Pas de périodisation ici, mais un classement alphabétique, peut-être un peu commode et faisant l’impasse sur une histoire beaucoup plus riche que celle des simples faiseurs de ville.
Tout de même, de quoi irriguer les interrogations qui se posent à l’aube de villes nouvelles et du tentaculaire Grand Paris.
On s’intéressera ainsi particulièrement au chapitre consacré à Haussmann, qui s’ouvre sur le paradoxe d’un homme de pouvoir détruisant Paris au prétexte de résoudre ses problèmes de circulation et d’hygiène, sans parvenir vraiment à les résoudre… Reste une architecture que le monde entier semble nous envier, et une communication qui vaut le détour, le Pouvoir en place à l’époque ayant multiplié les descriptions de Paris comme ville taudis pour justifier ses interventions autoritaires.

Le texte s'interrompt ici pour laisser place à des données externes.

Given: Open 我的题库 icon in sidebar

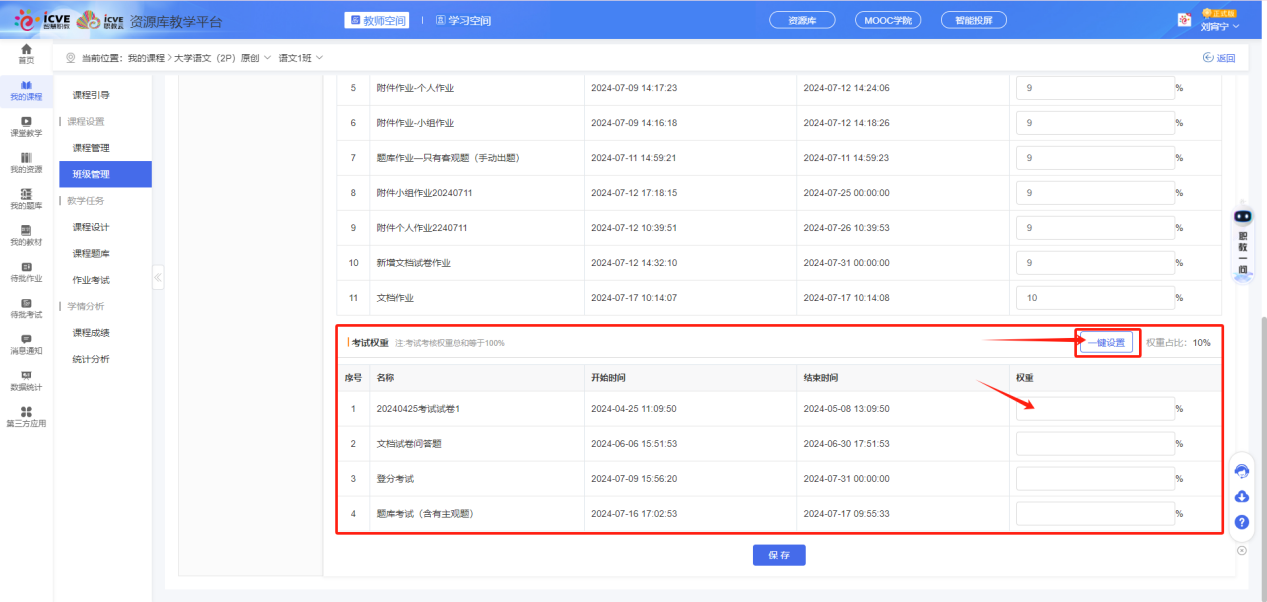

Reste pour nous encore aujourd’hui le décryptage de la ville-système de Haussmann, dont le paradigme de régulation, destiné essentiellement à relier les lieux de mouvement (gares), aux lieux de loisirs (théâtres, opéras), et à ceux de l’administration moderne, autorisait la bourgeoisie urbaine à s’approprier Paris comme son devenir propre. Et reste le syndrome Haussmann prenant le pouls d’un corps malade –la ville-, mis en chiffre par la statistique urbaine, mais supprimant la dimension humaine de ses préoccupations –sinon sous la forme d’un contrôle plus aisée des classes populaires. Syndrome aujourd’hui actualisé sous la forme de méga-objets techniques -gares, grande bibliothèque-, imposant leurs logiques fonctionnelles et formelles délestées de l’humain. Alors après Haussmann, peut-être pourrions-nous penser à intégrer enfin l’ordre des utilités techniques dans celui des aspirations humaines, un retournement qui ferait de l’échelle de proximité la dimension première de l’aménagement urbain…
--joël jégouzo--.


Les faiseurs de ville : 1850-1950, collectif sous la direction de Thierry Paquot , Infolio éditions, collection : Archigraphy poche, février 2010, 510 pages, 12 euros, ISBN-13: 978-2884745765.